1番サードはビュフォード、2番セカンドは基満男、3番ライトはアルー、4番レフトは土井正博、5番センターは白仁天、6番DHは江藤慎一、7番ファーストは竹之内雅史、8番キャッチャーは楠城徹、9番ショートは梅田邦三。これがスターティング・オーダーだ。
ビュフォードは大リーグでも俊足好打でならしたバッター。アルーはドミニカ共和国出身で、大リーグでは首位打者をとっている。白仁天は韓国生まれ。死球王とよばれた竹之内、東京六大学で活躍した楠城。個性的なメンバーはかつての西鉄ライオンズを彷彿させた。
「タイポグラフィ演習」では、スペーシングが中心だった。
欧文では、インスタント・レタリング(通称インレタ)を使ってのスペーシングだった。インレタというのは、文字が印刷された転写フィルムである。転写したい文字を先端が球形になった用具で擦って転写する。
和文のインレタは少なかったので、コピーを切り抜いて、ペーパー・セメントで切り貼りしていた。このころコピー機が一般的になり、大学の前にあったチトセヤ画材がコピー機を入れたのでよく利用していたものだ。
パ・リーグは1973年から前期と後期にわけて、前期優勝チームと後期優勝チームが日本シリーズ出場をかけてプレイ・オフをおこなっていた。前期は阪急ブレーブスに優勝をさらわれたものの、太平洋クラブ・ライオンズは2位に入った。
太平洋クラブ・ライオンズのユニフォームは派手だった。それまではホーム用のユニフォームは白、ビジター用はグレーというのが慣例であった。太平洋クラブはそれをくつがえした。ビジター用の赤と青の原色をふんだんに使ったユニフォームで、大きな話題を呼んだものだった。
この年、セ・リーグでは「赤へル軍団」こと広島カープが旋風を巻き起こしていた。その後の各球団のビジター用ユニフォームのカラー化の先鞭をつけたのは太平洋クラブ・ライオンズだったのである。
10月10日にペナント・レースは終わった。後期は4位におわったが通算で3位にはいり、初のAクラス入りとなった。投げてはエース東尾が23勝を挙げて初の最多勝利投手となり、打つ方も土井が34ホーマーで初の本塁打王に輝き、白も打率3割1分9厘で首位打者を獲得した。
ぼくたちはこの年から「七味」という名のグループ活動をはじめていた。自主勉強会と、年1回のグループ展が活動の中心だった。自主勉強会は、毎週1回メンバーのアパートを巡回し、各自の研究テーマを発表するという方法で進められた。それぞれの個性を大切にしようということで、「七味」と名付けられた。

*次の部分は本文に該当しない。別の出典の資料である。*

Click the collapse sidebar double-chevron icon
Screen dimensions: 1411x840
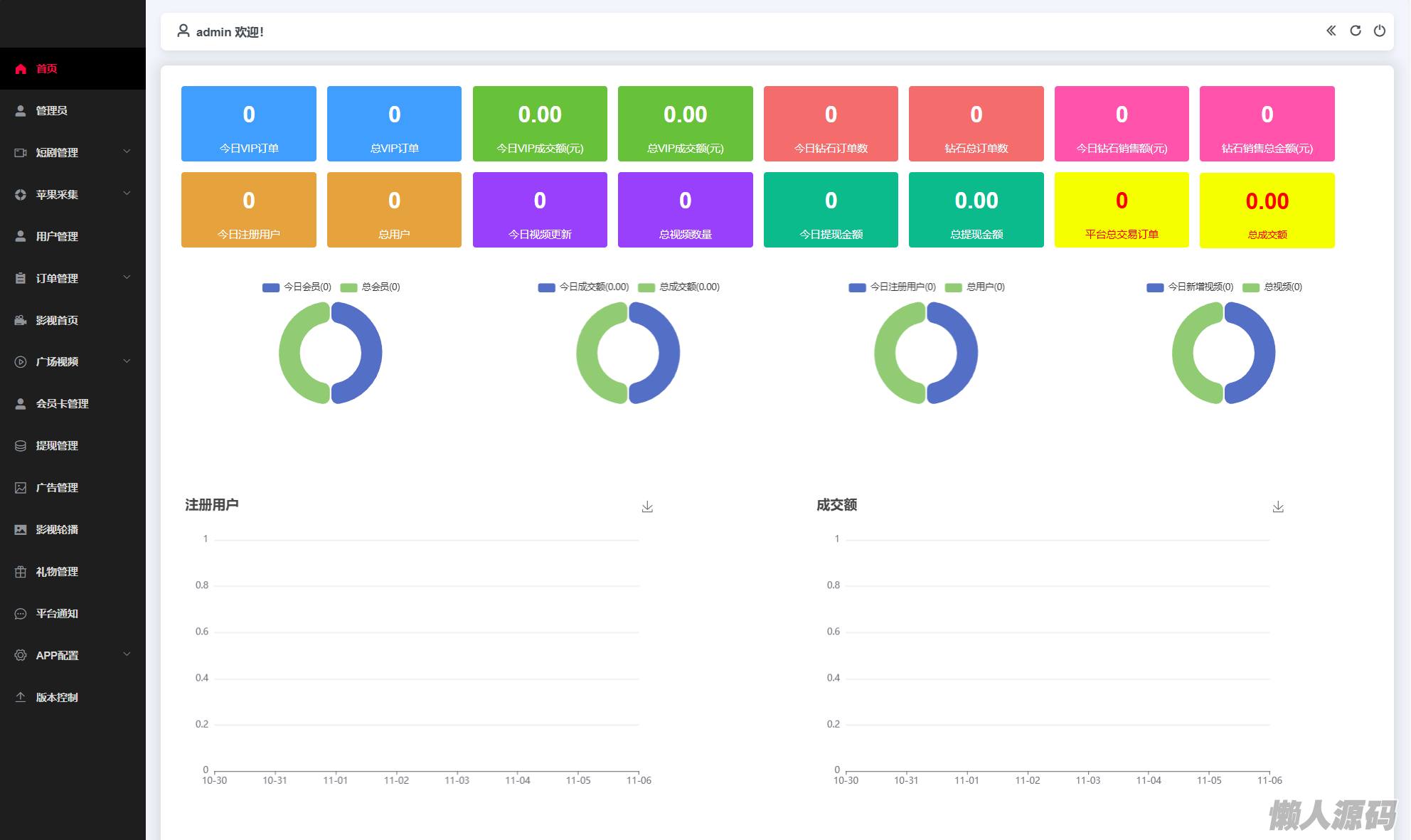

ぼくのテーマは、文字の歴史、生活と文字、活字書体の設計といった内容だった。ぼくひとりが日本語の文字について勉強していたのだ。「七味」の自主勉強会におけるぼくのおもなテーマはきわめて地味だった。
第1回『七味展』は、1975年10月13日から18日まで、福岡・新出光サロンで催された。このときのぼくには、活字書体設計をするという発想がなかった。

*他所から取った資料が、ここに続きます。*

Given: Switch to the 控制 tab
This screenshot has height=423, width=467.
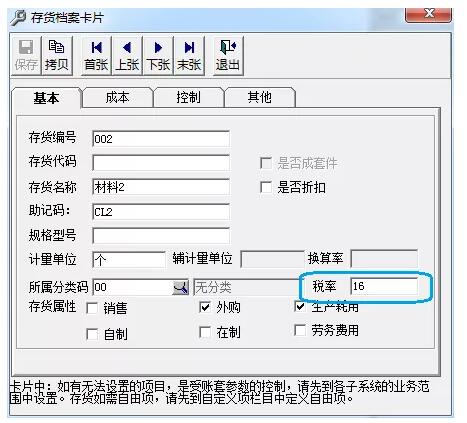Looking at the screenshot, I should pos(188,98).
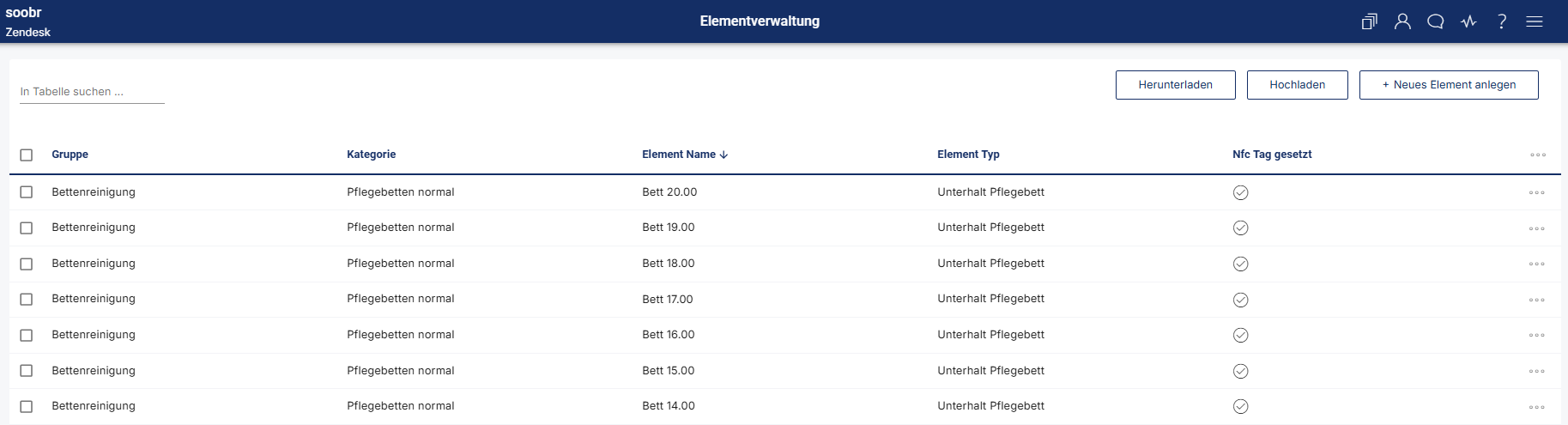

太平洋クラブ・ライオンズは、さらにチームを飛躍させるべくシーズン終了後に江藤監督を解任し、大リーグの超大物監督であるレオ・ドローチャー氏を監督に招聘した。1974年には大リーグの本塁打王であるフランク・ハワード選手を鳴り物入りで迎えたものの、左ヒザの故障のために開幕戦の1試合2打席だけで帰国したというにがい記憶がある。にもかかわらず、またも大物招聘にうごいたのだ。

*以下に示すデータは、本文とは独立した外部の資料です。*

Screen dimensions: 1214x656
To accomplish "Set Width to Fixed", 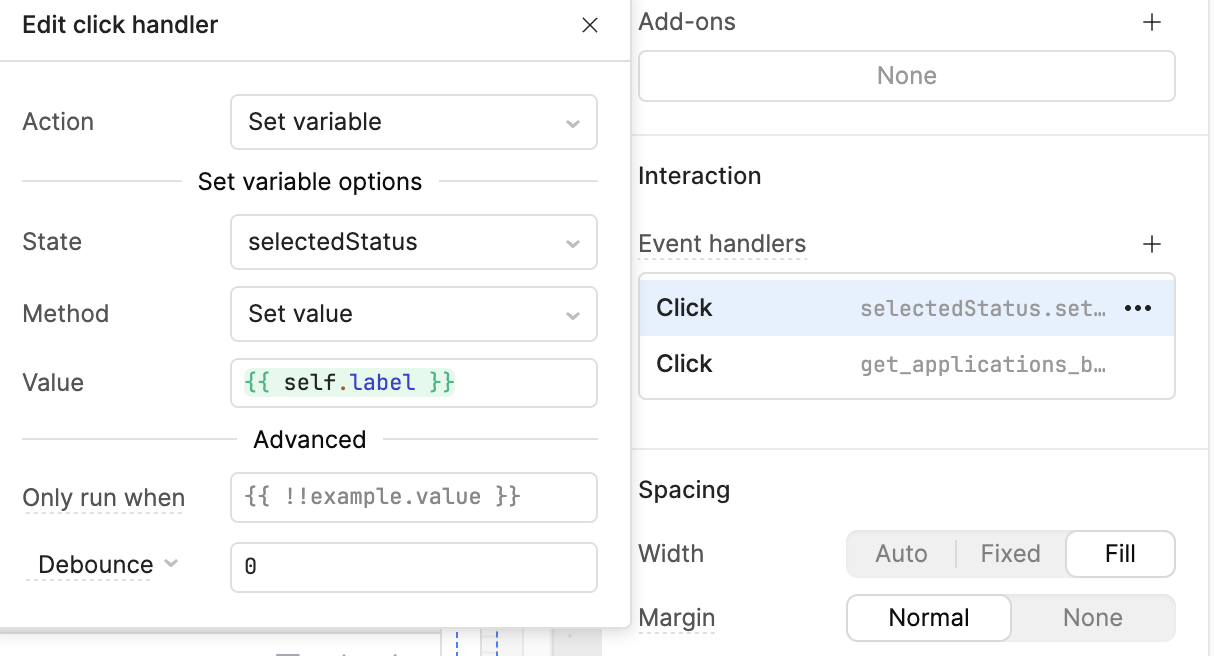I will tap(1010, 554).
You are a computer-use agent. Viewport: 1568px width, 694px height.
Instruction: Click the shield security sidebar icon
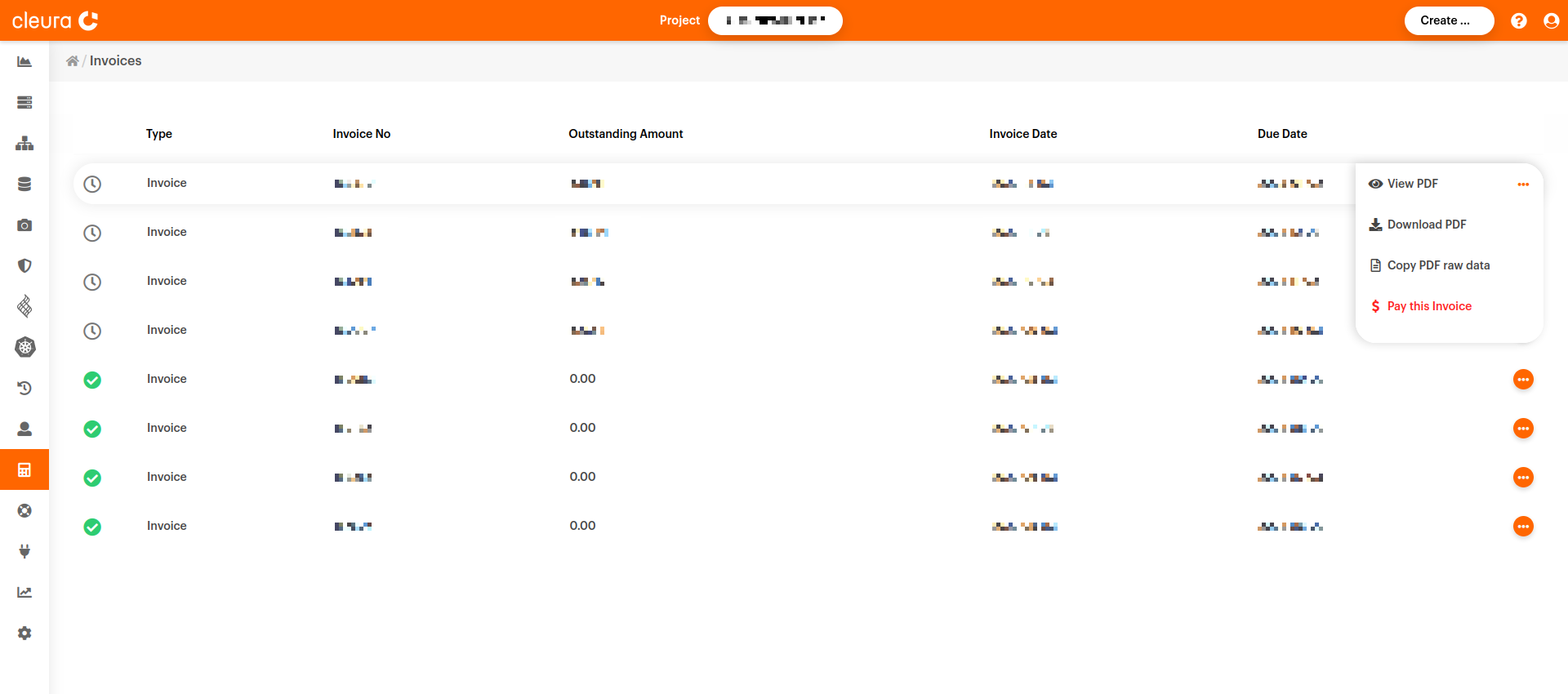[24, 266]
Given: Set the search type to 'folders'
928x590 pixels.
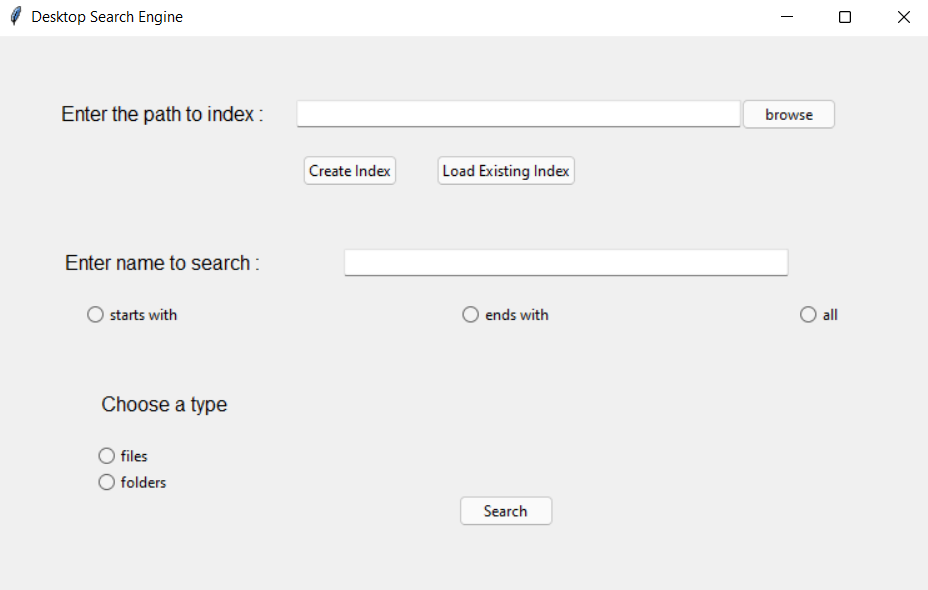Looking at the screenshot, I should tap(107, 482).
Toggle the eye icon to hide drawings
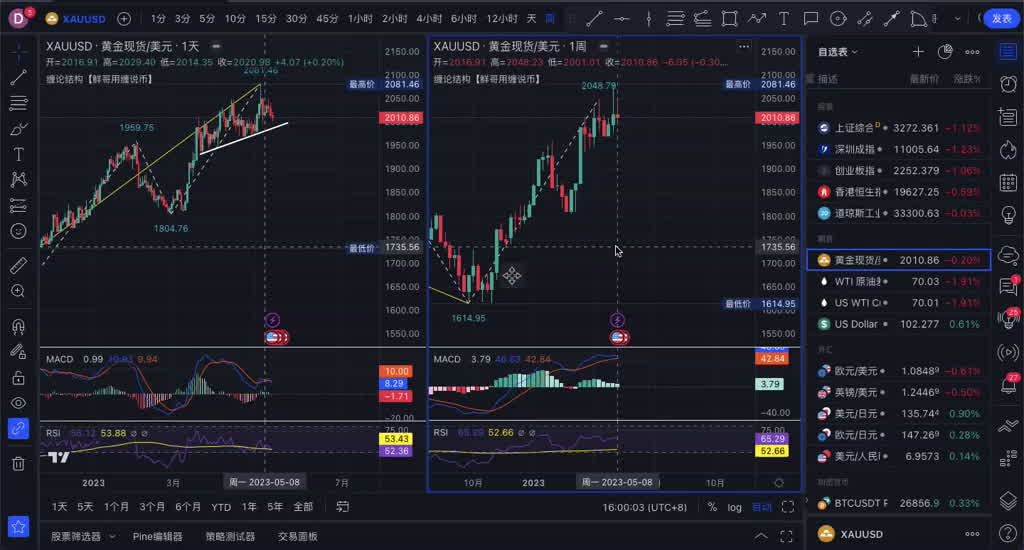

案の上、である。翌年の開幕直前に健康上の理由により契約を破棄、一度も来日することなくドローチャー監督は幻に終わったのだ。
「どんたく打線」といわれるほど豪快だった太平洋クラブライオンズ。その夢も1年で終わった。ドローチャー監督が幻となったため鬼頭政一ヘッドコーチを監督に昇格させ、ゴタゴタが続いた気分を一新するためにユニフォームもワインカラーを主体としたものになった。胸マークの代わりに背番号を胸に大きくつけたアメフト・スタイルはいかにも奇抜だった。
しかしながら加藤初を読売ジャイアンツに放出したツケが大きく響いたのか、ルーキー古賀正明の台頭にもかかわらず4年ぶりの最下位に沈んだ。そんな中で吉岡悟が首位打者になり、大田卓司も大活躍して最優秀指名打者に選ばれた。3年目の鈴木治彦も、規定打席不足ながら吉岡を上回る高打率を記録している。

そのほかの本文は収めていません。